/---

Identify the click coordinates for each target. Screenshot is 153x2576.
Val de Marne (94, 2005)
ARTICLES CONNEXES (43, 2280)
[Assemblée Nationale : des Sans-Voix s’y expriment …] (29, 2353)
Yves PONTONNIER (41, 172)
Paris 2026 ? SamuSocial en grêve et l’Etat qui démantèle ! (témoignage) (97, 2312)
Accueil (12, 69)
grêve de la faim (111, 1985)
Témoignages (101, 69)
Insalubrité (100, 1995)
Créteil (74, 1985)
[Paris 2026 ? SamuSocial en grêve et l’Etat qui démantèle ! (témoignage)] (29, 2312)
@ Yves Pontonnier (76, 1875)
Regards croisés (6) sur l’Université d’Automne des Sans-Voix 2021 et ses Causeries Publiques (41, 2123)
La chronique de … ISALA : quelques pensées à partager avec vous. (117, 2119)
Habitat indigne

\---

Repeat the whole of the data above exactly as it appears.

Identify the click coordinates for each target. Screenshot is 153x2576.
Val de Marne (94, 2005)
ARTICLES CONNEXES (43, 2280)
[Assemblée Nationale : des Sans-Voix s’y expriment …] (29, 2353)
Yves PONTONNIER (41, 172)
Paris 2026 ? SamuSocial en grêve et l’Etat qui démantèle ! (témoignage) (97, 2312)
Accueil (12, 69)
grêve de la faim (111, 1985)
Témoignages (101, 69)
Insalubrité (100, 1995)
Créteil (74, 1985)
[Paris 2026 ? SamuSocial en grêve et l’Etat qui démantèle ! (témoignage)] (29, 2312)
@ Yves Pontonnier (76, 1875)
Regards croisés (6) sur l’Université d’Automne des Sans-Voix 2021 et ses Causeries Publiques (41, 2123)
La chronique de … ISALA : quelques pensées à partager avec vous. (117, 2119)
Habitat indigne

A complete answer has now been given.